The central finding — three-stage `<ls>L.</ls>` lineage

The single most striking pattern in the atlas is the three-stage lineage of MW's lexicographer-only hedge (per the 2026-05-27 MW 1872 preface read):

Year	Source	Marker	Meaning	Scale
1866	Benfey	`†`	"no authoritative references" (weaker, methodological)	~900 typographic
1872	MW 1st edn	declares L. in preface § II	"only in native lexicons"	preface-only; ≈ 0 in body
1891	Cappeller	`*`	"taught only by grammarians or lexicographers"	1,370 typographic — first systematic
1899	MW 2nd edn (w/ Cappeller as co-editor)	`<ls>L.</ls>`	"lexicographer-only attestation"	40,212 tagged + scaled

None of the four stages is fully derivative of the others. MW 1872 is first with the concept (declared in MW's own preface, in his own words); Cappeller 1891 is first with the systematic typographic implementation; MW 1899 is first with the tagged + scaled implementation. PWG, the other major 19th-century dictionary, sits outside this lineage — it kept the named-kosha apparatus (top 5 sigla all named indigenous Sanskrit lexicons: <ls>ŚKDR.</ls>, <ls>MED.</ls>, <ls>H. an.</ls>, etc.) and never used a hedge.
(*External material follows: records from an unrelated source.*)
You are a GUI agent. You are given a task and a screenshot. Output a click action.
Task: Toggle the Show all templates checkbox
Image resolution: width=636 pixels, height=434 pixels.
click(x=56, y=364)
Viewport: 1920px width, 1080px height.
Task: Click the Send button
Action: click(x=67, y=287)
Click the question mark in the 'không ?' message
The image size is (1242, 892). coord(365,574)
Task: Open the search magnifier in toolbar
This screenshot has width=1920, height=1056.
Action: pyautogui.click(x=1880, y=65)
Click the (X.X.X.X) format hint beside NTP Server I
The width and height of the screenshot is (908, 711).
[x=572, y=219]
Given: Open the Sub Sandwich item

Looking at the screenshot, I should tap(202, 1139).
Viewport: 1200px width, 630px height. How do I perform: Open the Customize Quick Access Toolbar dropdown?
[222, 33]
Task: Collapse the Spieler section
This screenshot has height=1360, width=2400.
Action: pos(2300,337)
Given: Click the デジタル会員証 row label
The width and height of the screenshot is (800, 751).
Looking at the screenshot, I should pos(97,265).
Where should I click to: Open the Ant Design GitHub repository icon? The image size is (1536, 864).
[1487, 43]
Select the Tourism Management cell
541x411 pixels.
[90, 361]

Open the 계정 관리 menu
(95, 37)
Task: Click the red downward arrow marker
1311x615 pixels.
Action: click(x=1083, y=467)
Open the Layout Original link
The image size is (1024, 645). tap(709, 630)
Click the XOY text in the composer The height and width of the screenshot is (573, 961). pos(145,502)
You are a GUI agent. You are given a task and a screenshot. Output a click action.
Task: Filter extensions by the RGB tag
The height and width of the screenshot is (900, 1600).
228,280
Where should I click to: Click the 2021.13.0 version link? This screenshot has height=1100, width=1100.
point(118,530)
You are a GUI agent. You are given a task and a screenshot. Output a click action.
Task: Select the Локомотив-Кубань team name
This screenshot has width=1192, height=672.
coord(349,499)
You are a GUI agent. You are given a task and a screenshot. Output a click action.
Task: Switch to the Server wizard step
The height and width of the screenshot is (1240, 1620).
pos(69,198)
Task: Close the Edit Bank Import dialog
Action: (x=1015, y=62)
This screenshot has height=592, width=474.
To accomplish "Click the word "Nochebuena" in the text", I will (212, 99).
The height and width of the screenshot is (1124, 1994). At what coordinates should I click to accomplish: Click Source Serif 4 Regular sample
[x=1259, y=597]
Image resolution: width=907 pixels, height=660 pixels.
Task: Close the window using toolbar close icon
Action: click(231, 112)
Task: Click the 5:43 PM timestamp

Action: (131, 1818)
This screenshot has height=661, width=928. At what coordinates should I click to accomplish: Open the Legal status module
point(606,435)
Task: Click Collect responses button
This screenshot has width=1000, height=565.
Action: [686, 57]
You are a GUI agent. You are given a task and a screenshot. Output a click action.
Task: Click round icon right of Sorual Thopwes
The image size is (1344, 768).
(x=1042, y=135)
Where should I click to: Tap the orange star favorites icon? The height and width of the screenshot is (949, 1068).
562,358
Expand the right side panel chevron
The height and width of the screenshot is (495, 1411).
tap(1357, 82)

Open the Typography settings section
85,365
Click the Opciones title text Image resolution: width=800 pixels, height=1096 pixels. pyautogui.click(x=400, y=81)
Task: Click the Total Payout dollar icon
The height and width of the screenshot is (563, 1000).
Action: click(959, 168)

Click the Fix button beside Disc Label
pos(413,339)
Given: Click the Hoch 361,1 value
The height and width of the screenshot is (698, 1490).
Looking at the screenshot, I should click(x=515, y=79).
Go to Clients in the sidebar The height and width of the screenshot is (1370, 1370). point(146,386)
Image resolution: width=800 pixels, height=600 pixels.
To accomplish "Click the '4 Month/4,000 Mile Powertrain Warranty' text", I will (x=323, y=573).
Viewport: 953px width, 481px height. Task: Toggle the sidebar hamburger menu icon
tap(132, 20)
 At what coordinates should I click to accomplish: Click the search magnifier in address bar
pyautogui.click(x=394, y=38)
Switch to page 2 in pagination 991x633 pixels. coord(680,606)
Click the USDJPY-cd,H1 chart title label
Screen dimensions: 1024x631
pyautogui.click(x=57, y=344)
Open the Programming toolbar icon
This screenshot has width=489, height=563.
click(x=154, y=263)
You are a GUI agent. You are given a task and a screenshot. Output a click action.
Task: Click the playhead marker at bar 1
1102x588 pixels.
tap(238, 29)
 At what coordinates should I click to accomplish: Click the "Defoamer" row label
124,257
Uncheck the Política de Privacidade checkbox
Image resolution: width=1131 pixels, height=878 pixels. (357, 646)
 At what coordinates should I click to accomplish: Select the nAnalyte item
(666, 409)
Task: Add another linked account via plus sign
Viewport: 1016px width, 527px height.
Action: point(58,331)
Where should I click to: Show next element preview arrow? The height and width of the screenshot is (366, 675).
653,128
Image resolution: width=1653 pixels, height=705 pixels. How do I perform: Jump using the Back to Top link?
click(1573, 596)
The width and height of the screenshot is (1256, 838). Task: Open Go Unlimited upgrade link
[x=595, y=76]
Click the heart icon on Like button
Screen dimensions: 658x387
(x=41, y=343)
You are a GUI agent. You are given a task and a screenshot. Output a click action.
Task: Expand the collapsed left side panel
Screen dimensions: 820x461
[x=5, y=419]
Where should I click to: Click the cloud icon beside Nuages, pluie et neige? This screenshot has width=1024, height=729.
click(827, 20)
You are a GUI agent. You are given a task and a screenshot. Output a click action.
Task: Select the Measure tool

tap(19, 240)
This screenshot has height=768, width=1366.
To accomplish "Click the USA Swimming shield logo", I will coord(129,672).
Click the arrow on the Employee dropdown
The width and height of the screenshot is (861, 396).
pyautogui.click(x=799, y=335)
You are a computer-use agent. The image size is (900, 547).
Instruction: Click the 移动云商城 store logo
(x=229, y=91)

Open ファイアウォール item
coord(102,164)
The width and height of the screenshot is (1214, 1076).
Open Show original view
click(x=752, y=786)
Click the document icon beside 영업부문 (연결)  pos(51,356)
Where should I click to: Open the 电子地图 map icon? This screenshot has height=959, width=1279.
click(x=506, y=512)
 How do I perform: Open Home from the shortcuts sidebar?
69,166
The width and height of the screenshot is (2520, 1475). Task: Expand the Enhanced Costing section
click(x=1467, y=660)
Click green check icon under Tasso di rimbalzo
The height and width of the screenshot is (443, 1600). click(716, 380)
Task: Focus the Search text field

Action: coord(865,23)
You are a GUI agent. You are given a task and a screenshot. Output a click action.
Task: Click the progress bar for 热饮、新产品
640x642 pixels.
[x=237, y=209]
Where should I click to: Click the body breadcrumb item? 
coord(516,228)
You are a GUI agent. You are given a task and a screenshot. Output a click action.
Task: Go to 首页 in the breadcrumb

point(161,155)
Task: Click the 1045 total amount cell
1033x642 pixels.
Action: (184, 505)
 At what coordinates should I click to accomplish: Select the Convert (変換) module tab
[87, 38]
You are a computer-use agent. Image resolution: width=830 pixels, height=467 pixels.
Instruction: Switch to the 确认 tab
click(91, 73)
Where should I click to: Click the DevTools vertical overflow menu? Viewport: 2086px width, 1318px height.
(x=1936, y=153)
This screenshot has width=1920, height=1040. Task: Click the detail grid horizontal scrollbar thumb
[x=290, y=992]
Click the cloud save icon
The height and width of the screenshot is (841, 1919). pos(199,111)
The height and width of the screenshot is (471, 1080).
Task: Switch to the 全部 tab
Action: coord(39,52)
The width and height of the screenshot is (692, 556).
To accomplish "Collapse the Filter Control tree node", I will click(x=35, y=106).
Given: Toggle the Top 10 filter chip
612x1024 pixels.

The Lineage Sankey visualises this collapse — MW's 40,212 hedges summarise what PWG distributed across 821 named-kosha sigla.

Corpus frequency data

VisualDCS provides DCS corpus dashboards and per-lemma frequency data (M1–M8 CoNLL-U→SQLite pipeline). Once VisualDCS emits dcs_lemma_summary.json (see docs/VISUALDCS_CONSUMPTION_CONTRACT.md), this atlas will display per-lemma corpus frequency bands inline on lemma pages. Until then, follow the link above for DCS-derived evidence.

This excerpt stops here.